良い人間になりたいってずっと思っていた。お父さんみたいな。だけど、なり方が分からなかった。お父さんの心の中も、みんなの心の中も、決して見えない。
だから違いもわからない。
一体どう考えることが 普通の人間の正解なんだろう。)
彼は少し顔を上げて、何もない壁をただ見つめていた。
(あの駄目な頃は、僕がやりたいことを我慢するとき、僕は"良くなった"とみんなに褒められた気がする。
今僕は、明日やりたいことがあるけれど、やっぱりやったら駄目なことだろうか?まだ僕は頭も心も悪い?)
聖は考え続ける。
(午前中は高校の飼育当番がある。だけれど、午後からは何もない。何もないから、僕が大山のおばあちゃんのいつもいくお地蔵さんの所で巡回していたら、おばあちゃんが来ても捕まえられて、お父さんは誕生日会に帰ってこれるんじゃないだろうか?)

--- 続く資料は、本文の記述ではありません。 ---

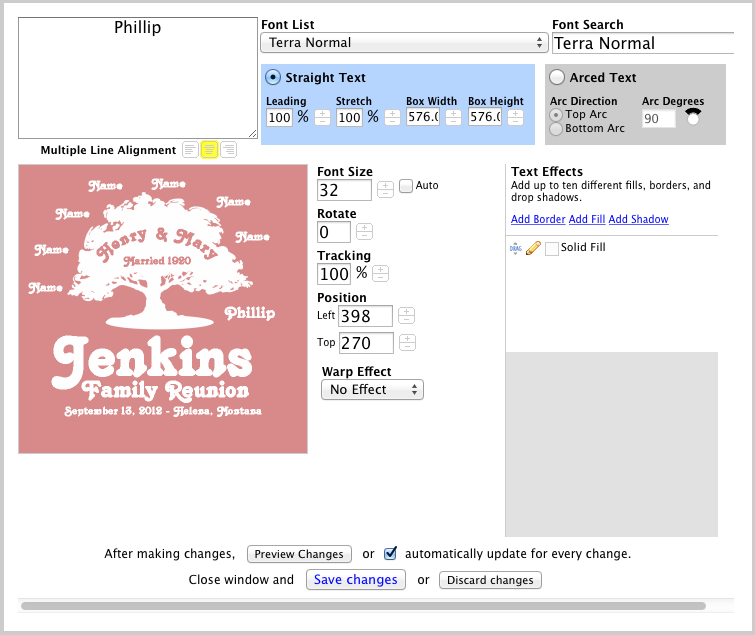Click the Add Border link
This screenshot has width=755, height=635.
[538, 219]
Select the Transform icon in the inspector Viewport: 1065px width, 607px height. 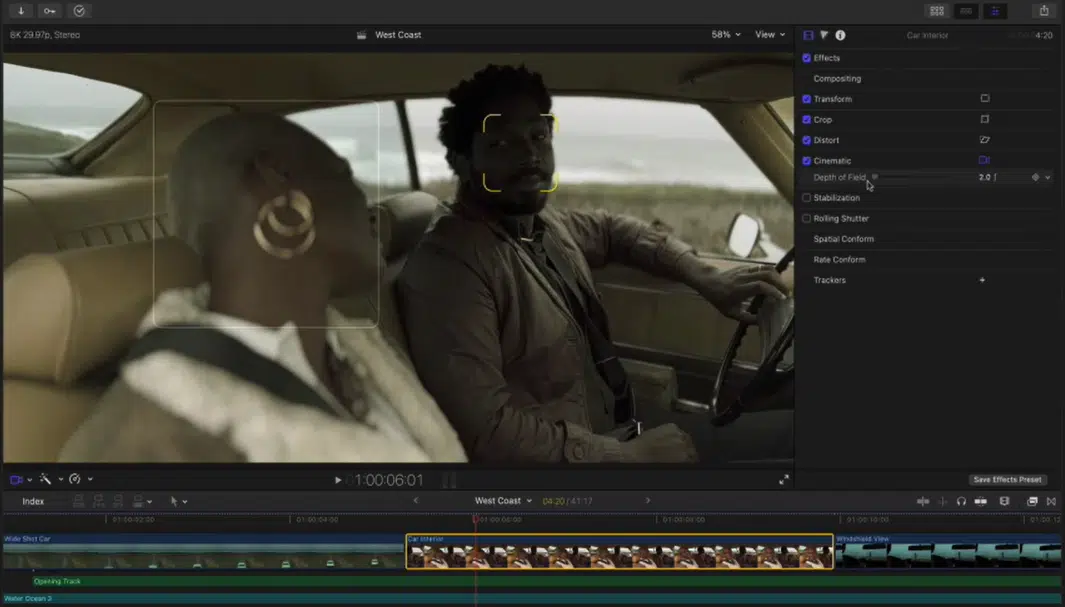click(x=984, y=98)
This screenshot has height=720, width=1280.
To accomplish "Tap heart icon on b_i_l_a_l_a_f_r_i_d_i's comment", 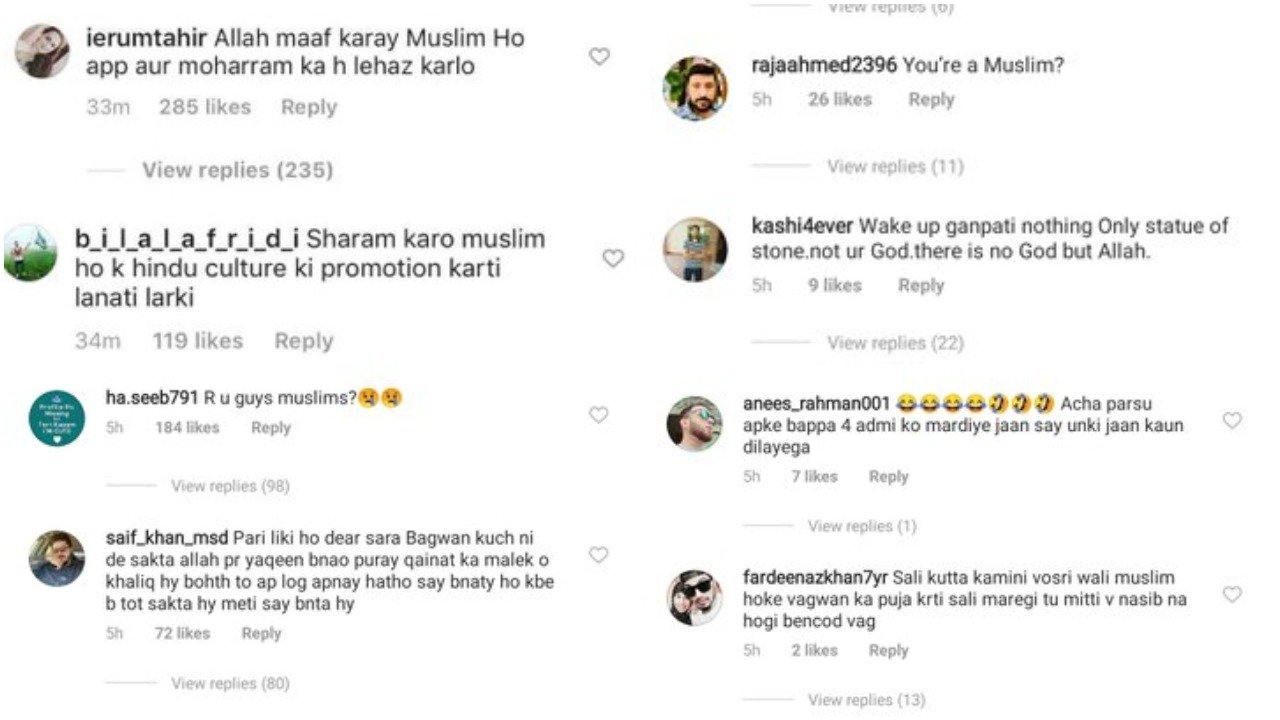I will 613,258.
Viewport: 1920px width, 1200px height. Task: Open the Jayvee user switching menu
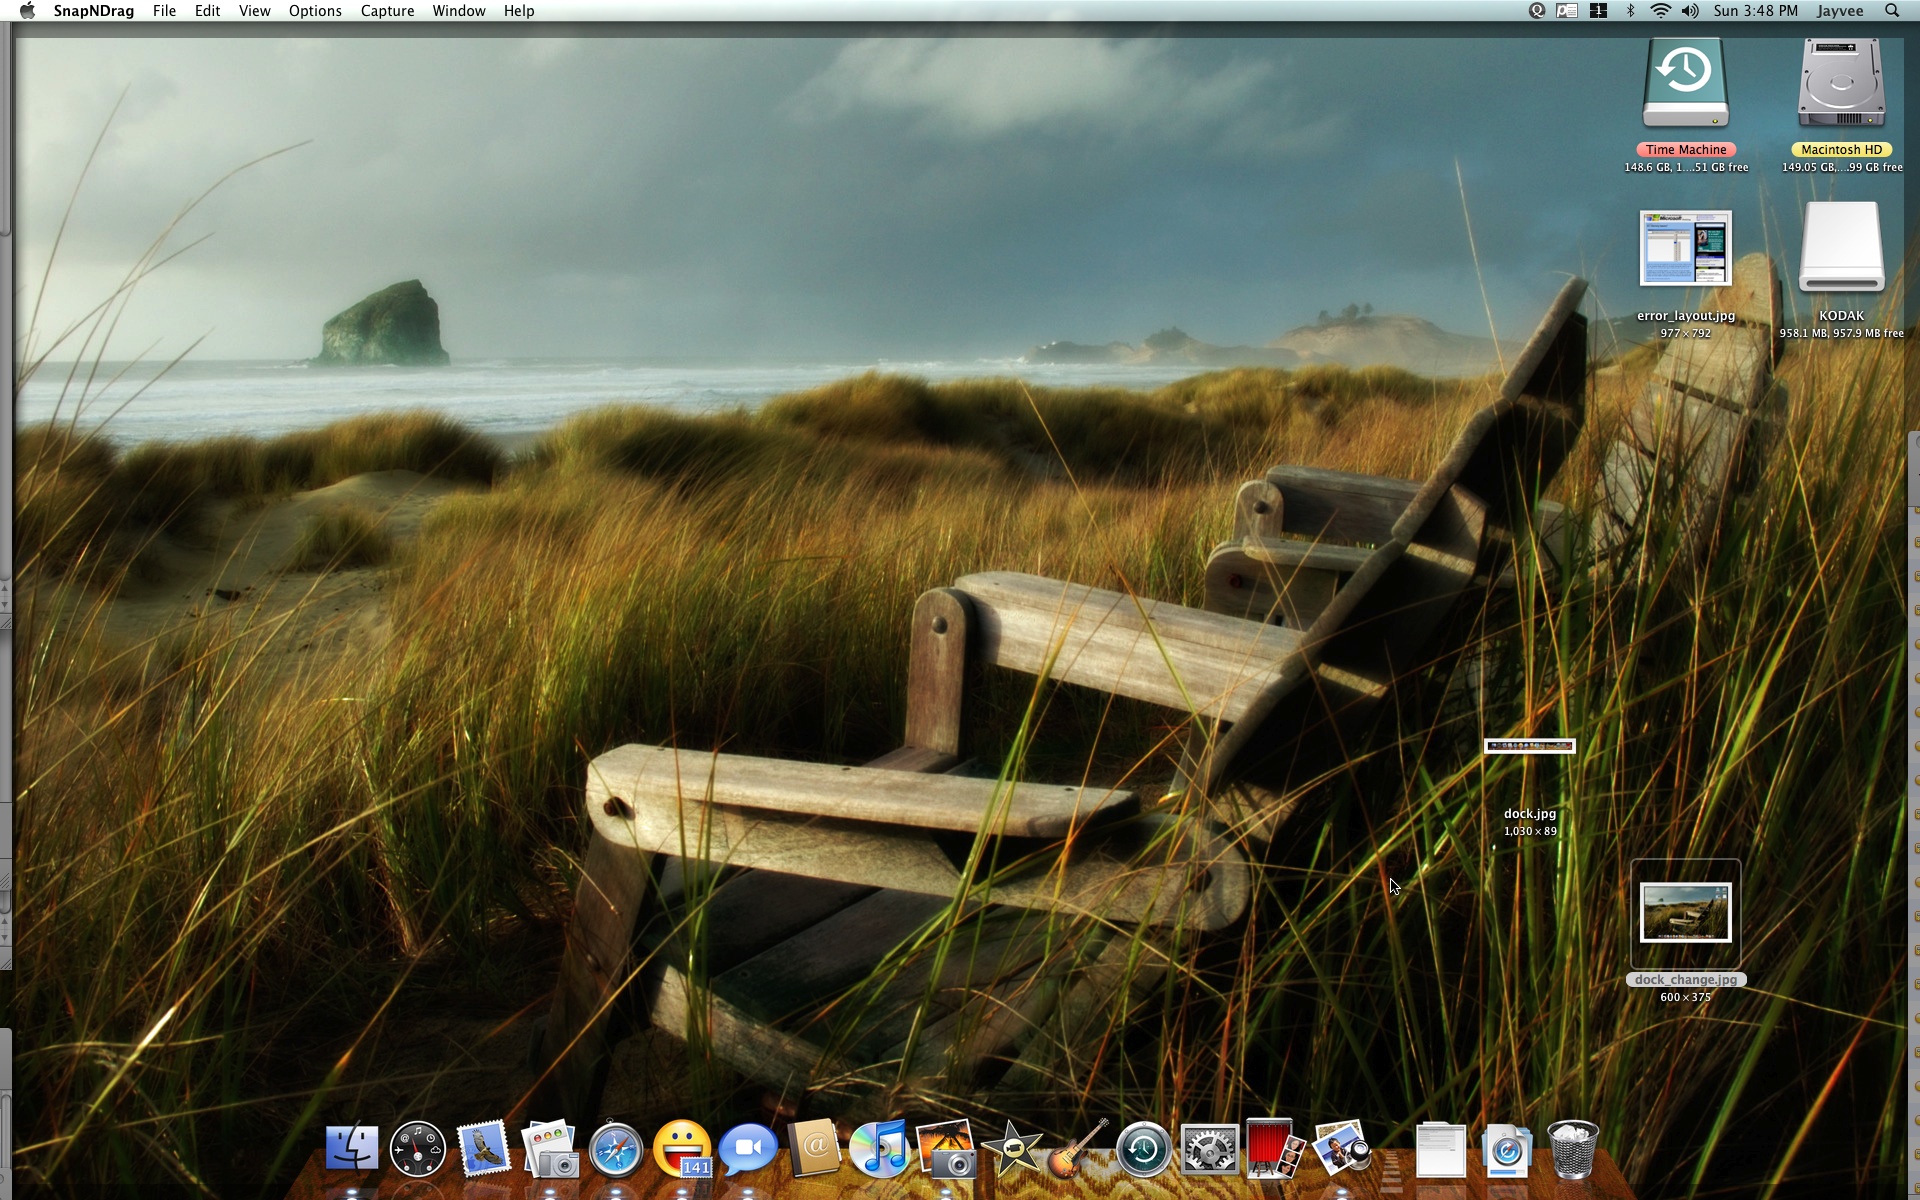[x=1839, y=11]
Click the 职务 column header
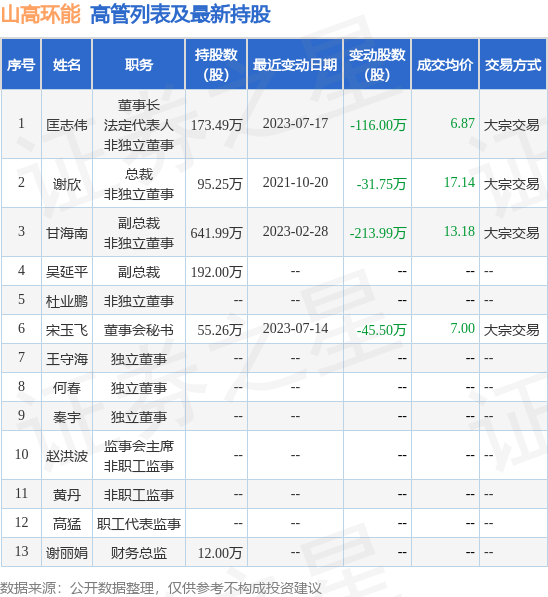This screenshot has width=548, height=597. [x=139, y=64]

彼は部屋のふすまを通して両親の話をきいていたのだ。駐在所の中はとてもこじんまりとしている。
これはやったら悪いことだろうか?
(でも大山のおばあちゃんは助かるし
お父さんも助かるだろうし、
お母さんも和弥もきっとすごく喜ぶ。)
聖の無表情な顔に、わずかだが笑顔が浮かぶ。
これは やっても良いことのはずだ。
(良かった。良いことが、分かるようになってきて。僕はきっと今,良くなってきている、、、、!)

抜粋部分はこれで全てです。